“I have always felt more loved when I am successful.”
I have heard this several times, said like this or expressed differently, but always sharing the same underlying sentiment. The question that emerges from these conversations is profound: do we indeed receive more love when we achieve greater success?
In our achievement-oriented society, it’s not uncommon for individuals to believe that their worth—and, by extension, the love they receive—is tied to their successes. This perception is not merely a reflection of personal insecurity but is intricately connected to the broader cultural narratives that equate success with the worthiness of love and attention.
From a young age, we are conditioned to aim for accolades. The child who wins a spelling bee feels the warm embrace of proud parents and the admiration of peers. As adults in the workforce, our promotions and achievements often draw more praise and perceived respect from colleagues. This external validation can feel like love, but it’s crucial to differentiate between admiration for one’s achievements and genuine affection for one’s self.
Let’s understand how this happens with a typical high school scenario: a student, let’s call him Alex, scores top marks on a crucial exam. Suddenly, he’s showered with praise not only from teachers but also from peers who seldom noticed him before. This surge of attention feels like acceptance and admiration, which Alex might confuse with love. The fear creeps in almost immediately—what if his next test scores drop? Will the smiles and congratulations disappear as swiftly as they came?
(Sounds Familiar ?)
This anxiety about maintaining his performance for fear of losing that newfound ‘love’ illustrates how conditional this perceived affection can be. It highlights the precariousness of basing one’s self-worth on external validation rather than internal acceptance.

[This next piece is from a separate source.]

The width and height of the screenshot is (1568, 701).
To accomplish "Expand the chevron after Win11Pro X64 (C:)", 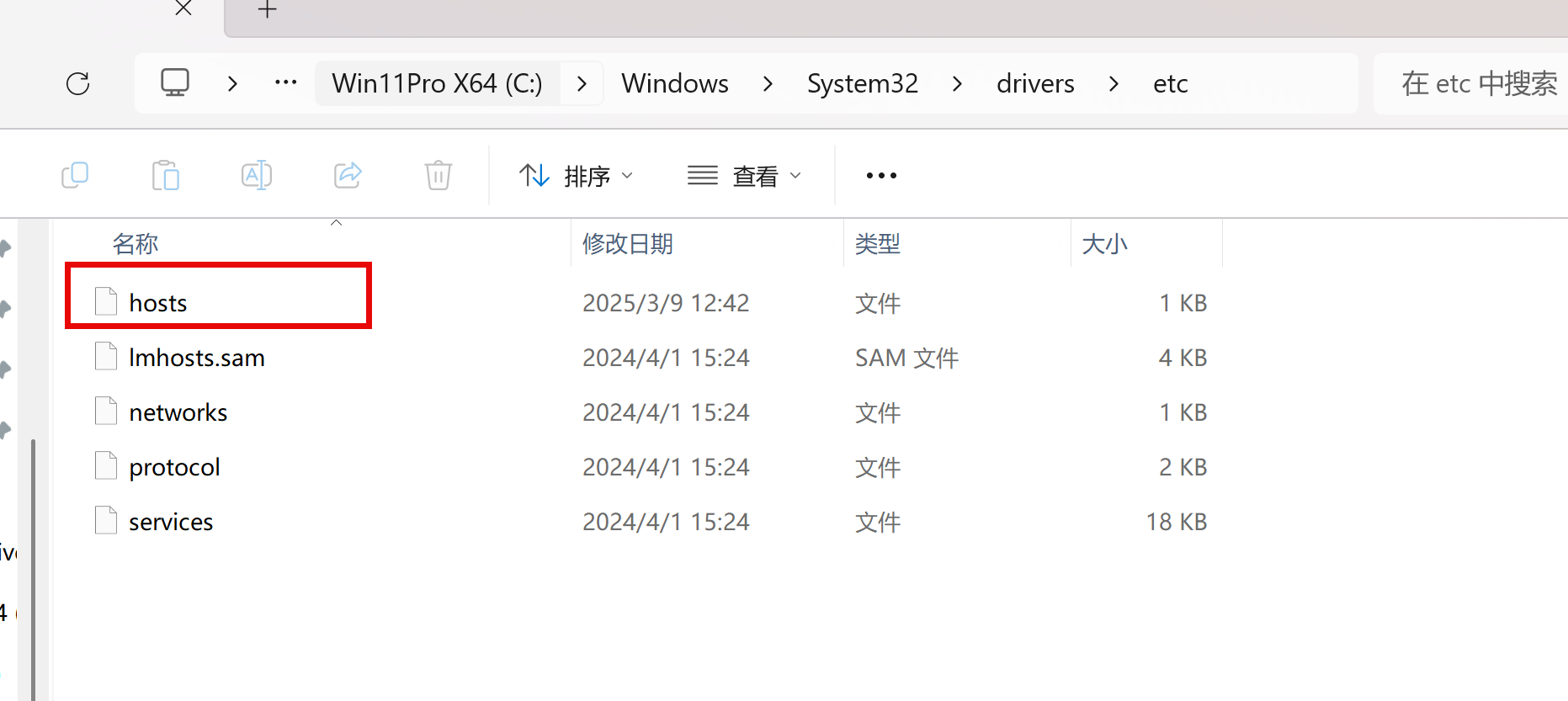I will tap(582, 83).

This equation of success with love can lead to a persistent fear — a fear of being ‘NOBODY’. This fear is pervasive; it haunts the schoolboy striving for the highest grades and the adult pushing beyond limits in a corporate setting.
The underlying anxiety: IF I DO NOT SUCCEED , WILL I STILL MATTER ?
Let’s address the truth: you are somebody now. You matter not because of what you can do or what you have achieved but because of who you are. Genuine affection—true love—is not a prize awarded to the highest achiever. It does not fluctuate with the stock market or appear only in the spotlight of awards. Real love is constant (in health and in sickness ; in success and in failure) and unwavering (even if, at times, it is not expressed in the way you wish).
Living with the belief that one must earn love through success can lead to significant psychological strain. It fosters conditions like anxiety, depression, and burnout, as individuals push themselves to the brink, not just for success, but for the love they believe comes with it. This belief system can undermine true self-esteem, replacing it with a fragile scaffolding that crumbles when we fail to meet expectations—our own or those of others.
It’s imperative to challenge this mindset, both in ourselves and within our culture. Celebrating intrinsic worth, encouraging self-compassion, and fostering environments where people feel valued for their innate qualities are steps toward untangling success from love.
Today, in this fiercely competitive world, take a moment to reflect on your intrinsic value. Understand that your worth is not a tally of your accomplishments but the richness of your character, the depth of your kindness, and the steadfastness of your integrity.
Every time you hear someone say,
“ONE DAY I WILL BE SOMEBODY,” remind them—and yourself
—that ‘YOU ARE SOMEBODY NOW’.
Important and valued, not for what you achieve, but simply because you are you.
As you navigate through your days, remember that the love you deserve cannot be quantified by your successes. It is measured by the authentic connections you cultivate and the genuine self you bring to every moment. So let’s shift our focus from succeeding to being—truly being—in each moment with sincerity, grace, and an open heart. This is where our true value lies, and where real love finds its deepest roots.